MAX_SEQUENCE_LENGTH = 150
INPUT_SIZE = 14
HIDDEN_SIZE = 256
OUTPUT_SIZE = 2

BATCH_SIZE = 256

train.MAX_SEQUENCE_LENGTH = MAX_SEQUENCE_LENGTH
train.INPUT_SIZE = INPUT_SIZE
train.BATCH_SIZE = BATCH_SIZE

utils.MAX_SEQUENCE_LENGTH = MAX_SEQUENCE_LENGTH
utils.INPUT_SIZE = INPUT_SIZE

## Cross Validation

### The following cell implements 10-fold CV.

In [2]:
def cross_validate(model_type, 
                    folds,
                    epochs,
                    criterion_type,
                    optimizer_type,
                    confused_path,
                    not_confused_path,
                    print_every,
                    plot_every,
                    hidden_size,
                    num_layers,
                    down_sample_training=True,
                    early_stopping_metric='val_loss',
                    early_stopping_patience=10,
                    max_rate_decreases=300,
                    rate_decay_patience=5,
                    initial_learning_rate=0.001,
                    k_neighbors=11,
                    verbose=False):
    """
        Perform Cross Validation of the model using k-folds.
        
        Args:
            model_type (string): the type of RNN to use.

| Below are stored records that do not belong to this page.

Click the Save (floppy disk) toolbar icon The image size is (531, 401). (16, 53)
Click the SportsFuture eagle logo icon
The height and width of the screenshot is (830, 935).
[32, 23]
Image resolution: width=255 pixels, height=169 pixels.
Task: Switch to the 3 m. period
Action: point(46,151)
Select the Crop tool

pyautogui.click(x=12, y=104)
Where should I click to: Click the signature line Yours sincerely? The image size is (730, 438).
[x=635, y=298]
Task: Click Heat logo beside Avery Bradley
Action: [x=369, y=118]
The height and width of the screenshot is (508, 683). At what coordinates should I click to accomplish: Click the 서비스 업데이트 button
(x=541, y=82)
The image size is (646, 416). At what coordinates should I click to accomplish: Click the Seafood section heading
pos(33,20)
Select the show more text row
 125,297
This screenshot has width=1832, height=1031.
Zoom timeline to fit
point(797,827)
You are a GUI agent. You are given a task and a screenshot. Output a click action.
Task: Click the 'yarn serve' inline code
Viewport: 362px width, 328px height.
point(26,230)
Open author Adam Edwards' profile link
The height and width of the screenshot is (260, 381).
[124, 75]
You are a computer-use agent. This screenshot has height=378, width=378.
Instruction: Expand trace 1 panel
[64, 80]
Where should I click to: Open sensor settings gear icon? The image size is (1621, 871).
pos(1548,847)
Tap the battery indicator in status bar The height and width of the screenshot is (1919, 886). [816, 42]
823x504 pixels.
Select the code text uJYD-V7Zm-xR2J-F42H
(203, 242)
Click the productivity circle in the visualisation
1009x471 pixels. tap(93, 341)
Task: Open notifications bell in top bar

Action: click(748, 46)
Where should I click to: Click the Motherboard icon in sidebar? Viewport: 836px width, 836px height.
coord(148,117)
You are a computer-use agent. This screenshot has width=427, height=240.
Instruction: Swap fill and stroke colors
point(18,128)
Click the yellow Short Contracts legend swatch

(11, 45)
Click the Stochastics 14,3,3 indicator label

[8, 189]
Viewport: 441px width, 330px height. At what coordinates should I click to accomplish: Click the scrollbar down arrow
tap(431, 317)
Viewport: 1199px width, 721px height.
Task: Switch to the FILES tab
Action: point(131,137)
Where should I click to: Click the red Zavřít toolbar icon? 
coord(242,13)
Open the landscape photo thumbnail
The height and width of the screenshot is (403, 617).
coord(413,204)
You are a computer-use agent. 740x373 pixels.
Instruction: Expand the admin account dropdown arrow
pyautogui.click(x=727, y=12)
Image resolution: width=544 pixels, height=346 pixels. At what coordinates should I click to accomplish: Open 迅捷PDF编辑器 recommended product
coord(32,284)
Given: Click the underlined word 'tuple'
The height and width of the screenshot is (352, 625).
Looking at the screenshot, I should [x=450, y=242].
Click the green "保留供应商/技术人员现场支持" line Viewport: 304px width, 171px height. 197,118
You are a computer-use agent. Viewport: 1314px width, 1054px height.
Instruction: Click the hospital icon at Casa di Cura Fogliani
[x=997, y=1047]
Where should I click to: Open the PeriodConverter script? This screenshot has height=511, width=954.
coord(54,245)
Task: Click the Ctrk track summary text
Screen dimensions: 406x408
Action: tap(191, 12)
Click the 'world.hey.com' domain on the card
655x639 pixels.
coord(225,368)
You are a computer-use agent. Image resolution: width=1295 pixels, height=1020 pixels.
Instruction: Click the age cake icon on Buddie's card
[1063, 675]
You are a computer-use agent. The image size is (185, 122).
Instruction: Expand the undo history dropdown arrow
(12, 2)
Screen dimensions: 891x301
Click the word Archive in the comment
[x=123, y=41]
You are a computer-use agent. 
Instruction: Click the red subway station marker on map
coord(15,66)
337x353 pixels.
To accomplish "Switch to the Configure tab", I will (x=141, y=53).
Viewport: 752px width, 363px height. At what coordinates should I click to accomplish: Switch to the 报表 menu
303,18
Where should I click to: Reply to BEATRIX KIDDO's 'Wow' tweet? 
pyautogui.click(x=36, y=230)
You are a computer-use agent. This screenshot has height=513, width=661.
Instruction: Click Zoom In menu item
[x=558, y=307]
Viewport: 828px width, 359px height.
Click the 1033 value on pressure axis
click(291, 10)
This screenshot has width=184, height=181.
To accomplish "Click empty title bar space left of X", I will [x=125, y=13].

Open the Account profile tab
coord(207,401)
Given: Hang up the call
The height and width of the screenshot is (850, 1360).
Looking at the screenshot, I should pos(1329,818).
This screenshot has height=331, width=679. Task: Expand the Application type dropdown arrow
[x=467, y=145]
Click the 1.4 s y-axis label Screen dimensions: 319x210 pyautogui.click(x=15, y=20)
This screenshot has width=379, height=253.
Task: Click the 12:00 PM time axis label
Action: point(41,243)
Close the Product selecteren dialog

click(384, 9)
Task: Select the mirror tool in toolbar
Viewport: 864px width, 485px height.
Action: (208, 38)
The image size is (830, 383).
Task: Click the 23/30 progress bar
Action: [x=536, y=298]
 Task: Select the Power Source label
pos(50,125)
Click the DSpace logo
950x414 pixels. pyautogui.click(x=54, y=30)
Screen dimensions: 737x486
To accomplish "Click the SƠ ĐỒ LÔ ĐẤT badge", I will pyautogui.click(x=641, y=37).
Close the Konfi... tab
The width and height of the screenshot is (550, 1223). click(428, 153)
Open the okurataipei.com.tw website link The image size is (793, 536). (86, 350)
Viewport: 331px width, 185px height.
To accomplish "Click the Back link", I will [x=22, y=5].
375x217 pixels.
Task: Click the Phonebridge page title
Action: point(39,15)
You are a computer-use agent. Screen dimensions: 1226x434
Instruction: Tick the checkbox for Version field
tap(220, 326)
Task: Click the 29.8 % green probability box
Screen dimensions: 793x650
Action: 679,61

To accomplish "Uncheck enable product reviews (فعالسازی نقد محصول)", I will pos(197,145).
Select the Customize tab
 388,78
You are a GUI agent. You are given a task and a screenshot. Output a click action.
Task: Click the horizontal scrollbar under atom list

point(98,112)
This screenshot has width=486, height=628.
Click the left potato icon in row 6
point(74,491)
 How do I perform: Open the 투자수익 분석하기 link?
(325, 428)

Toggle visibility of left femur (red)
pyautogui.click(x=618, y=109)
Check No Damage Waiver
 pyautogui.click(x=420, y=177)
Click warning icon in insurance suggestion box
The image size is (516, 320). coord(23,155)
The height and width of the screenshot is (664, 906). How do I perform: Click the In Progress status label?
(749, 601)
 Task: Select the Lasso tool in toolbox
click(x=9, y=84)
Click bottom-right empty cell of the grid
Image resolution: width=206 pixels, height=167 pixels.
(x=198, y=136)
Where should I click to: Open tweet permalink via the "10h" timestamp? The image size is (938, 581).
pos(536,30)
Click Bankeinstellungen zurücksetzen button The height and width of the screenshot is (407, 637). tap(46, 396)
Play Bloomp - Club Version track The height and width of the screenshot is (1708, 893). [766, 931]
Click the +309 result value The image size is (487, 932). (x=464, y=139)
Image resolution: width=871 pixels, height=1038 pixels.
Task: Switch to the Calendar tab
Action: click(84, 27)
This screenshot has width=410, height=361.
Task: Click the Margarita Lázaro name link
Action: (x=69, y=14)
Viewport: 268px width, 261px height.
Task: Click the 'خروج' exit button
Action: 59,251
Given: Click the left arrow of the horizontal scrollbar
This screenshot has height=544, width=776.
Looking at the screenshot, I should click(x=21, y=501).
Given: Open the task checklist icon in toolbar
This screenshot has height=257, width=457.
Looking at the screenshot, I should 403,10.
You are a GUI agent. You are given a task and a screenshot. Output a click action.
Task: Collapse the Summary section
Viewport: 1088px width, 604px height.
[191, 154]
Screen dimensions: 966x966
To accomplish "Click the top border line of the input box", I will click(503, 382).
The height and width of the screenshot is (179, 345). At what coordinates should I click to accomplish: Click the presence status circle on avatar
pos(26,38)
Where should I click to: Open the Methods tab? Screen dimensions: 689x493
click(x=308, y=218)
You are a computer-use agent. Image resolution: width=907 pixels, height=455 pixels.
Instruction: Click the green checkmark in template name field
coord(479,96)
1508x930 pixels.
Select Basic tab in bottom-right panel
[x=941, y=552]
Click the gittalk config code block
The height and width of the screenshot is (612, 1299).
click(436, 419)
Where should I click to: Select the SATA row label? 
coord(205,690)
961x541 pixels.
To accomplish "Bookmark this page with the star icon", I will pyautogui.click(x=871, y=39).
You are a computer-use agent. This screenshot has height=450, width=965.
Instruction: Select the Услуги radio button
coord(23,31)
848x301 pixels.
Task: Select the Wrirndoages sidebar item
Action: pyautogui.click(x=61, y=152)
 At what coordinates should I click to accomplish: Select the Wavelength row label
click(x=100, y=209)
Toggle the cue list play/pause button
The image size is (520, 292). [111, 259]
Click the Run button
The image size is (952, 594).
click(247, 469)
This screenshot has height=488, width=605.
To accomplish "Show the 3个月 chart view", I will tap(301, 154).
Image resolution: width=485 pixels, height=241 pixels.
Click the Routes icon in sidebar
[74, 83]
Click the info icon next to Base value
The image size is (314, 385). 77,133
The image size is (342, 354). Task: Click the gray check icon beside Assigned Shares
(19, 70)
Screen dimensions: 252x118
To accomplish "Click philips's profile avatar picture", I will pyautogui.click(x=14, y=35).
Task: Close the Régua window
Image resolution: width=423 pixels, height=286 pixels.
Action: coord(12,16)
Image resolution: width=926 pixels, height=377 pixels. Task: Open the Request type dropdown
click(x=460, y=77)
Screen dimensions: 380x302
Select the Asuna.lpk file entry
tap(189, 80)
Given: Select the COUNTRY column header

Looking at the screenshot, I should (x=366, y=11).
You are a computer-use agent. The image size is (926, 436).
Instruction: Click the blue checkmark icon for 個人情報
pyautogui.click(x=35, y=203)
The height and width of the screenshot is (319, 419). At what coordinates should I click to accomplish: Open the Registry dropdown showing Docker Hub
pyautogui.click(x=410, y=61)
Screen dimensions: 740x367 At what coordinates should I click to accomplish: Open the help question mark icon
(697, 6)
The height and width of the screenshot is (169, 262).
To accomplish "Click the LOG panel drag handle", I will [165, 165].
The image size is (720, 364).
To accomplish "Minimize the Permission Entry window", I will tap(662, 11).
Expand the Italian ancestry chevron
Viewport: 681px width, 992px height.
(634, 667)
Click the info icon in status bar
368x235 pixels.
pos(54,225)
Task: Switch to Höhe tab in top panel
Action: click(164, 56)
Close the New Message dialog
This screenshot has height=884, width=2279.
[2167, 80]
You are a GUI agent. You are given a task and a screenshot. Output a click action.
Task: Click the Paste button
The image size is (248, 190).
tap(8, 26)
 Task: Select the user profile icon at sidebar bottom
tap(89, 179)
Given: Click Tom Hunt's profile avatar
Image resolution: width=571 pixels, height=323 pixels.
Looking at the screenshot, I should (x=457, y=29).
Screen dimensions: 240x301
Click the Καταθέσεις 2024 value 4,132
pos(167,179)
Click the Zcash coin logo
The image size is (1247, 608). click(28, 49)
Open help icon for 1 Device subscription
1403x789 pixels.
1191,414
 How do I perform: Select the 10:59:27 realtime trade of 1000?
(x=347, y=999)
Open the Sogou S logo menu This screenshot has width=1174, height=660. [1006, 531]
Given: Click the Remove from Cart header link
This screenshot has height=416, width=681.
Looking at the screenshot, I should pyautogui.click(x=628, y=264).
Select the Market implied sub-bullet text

Must be 'lstm', 'gru', or 'rnn'
            epochs (int): the max number of epochs to train the model for each fold
            criterion_type (string): the name loss function to use for training. Currently must be 'NLLLoss'
            optimizer_type (string): the name of learning algorithm to use for training. ex 'Adam'
            confused_path (string): the path to the folder containing the confused data samples
            not_confused_path (string): the path to the folder containing the not_confused data samples
            print_every (int): the number of batches to train for before printing relevant stats
            plot_every (int): the number of batches to train for before recording relevant stats, which
                will be plotted after each fold
            hidden_size (int): the number of hidden units for each layer of the RNN
            num_layers (int): the number of hidden_unit sized layers of the RNN
            down_sample_training (boolean): if True training set will be balanced by down sampling not_confused
            early_stopping (boolean): if True, training will stop when early_stopping_patience epochs of 
                of training have passed without improvement in validation AUC ROC score
            early_stopping_patience (int): number of epochs without improvement before stopping training
            rate_dacay (boolean): if True, learning rate will decrease every rate_decay_patience epochs that
                pass without improvement to validation set AUC ROC score.
            rate_decay_patience (int): number of epochs without imporovement in AUC ROC that can pass before
                reducing the learning rate by half.
            initial_learning_rate (float): the first learning rate to be used by the optimizer
            verbose (boolean): if True, function will print additional stats

        Returns: (list,list,list,list,list,list)
            cv_val_accs (list): list containing the validation accuracy for each fold
            cv_val_sensis (list): list containing the validation sensitivity for each fold
            cv_val_specifs (list): list containing the validation specificity for each fold
            cv_test_accs (list): list containing the test accuracy for each fold
            cv_test_sensis (list): list containing the test sensitivity for each fold
            cv_test_specifs (list): list containing the test specificity for each fold
        
    """

    
    confused_file_names = os.listdir(confused_path)
    not_confused_file_names = os.listdir(not_confused_path)
    if '.DS_Store' in confused_file_names:
        confused_file_names.remove('.DS_Store')
    if '.DS_Store' in not_confused_file_names:
        not_confused_file_names.remove('.DS_Store')
    
    #ensure same items appear in folds, for reproducibility:
    infile = open('../grouped_10_fold_split_list_3.pickle', 'rb')
    split = pickle.load(infile)
    infile.close()
    
    train_confused_splits = split[0]
    test_confused_splits = split[1]
    train_not_confused_splits = split[2]
    test_not_confused_splits = split[3]
    
    
    cv_val_accs = []
    cv_val_sensis = []
    cv_val_specifs = []
    cv_val_aucs = []
    
    cv_test_accs = []
    cv_test_sensis = []
    cv_test_specifs = []
    cv_test_aucs = []
    cv_test_combinds = []
    for k in range(folds):
        print("\nFold ", k+1)
        
        # Get data item file names for this fold and downsample not_confused to balance training set

        train_confused, \
        train_not_confused, \
        val_confused, \
        val_not_confused = \
        utils.get_train_val_split(train_confused_splits[k], train_not_confused_splits[k], percent_val_set=0.2)
        
        if down_sample_training:
            train_not_confused = random.sample(train_not_confused, k=(len(train_confused)*3))
        
        test_confused = test_confused_splits[k]
        test_not_confused = test_not_confused_splits[k]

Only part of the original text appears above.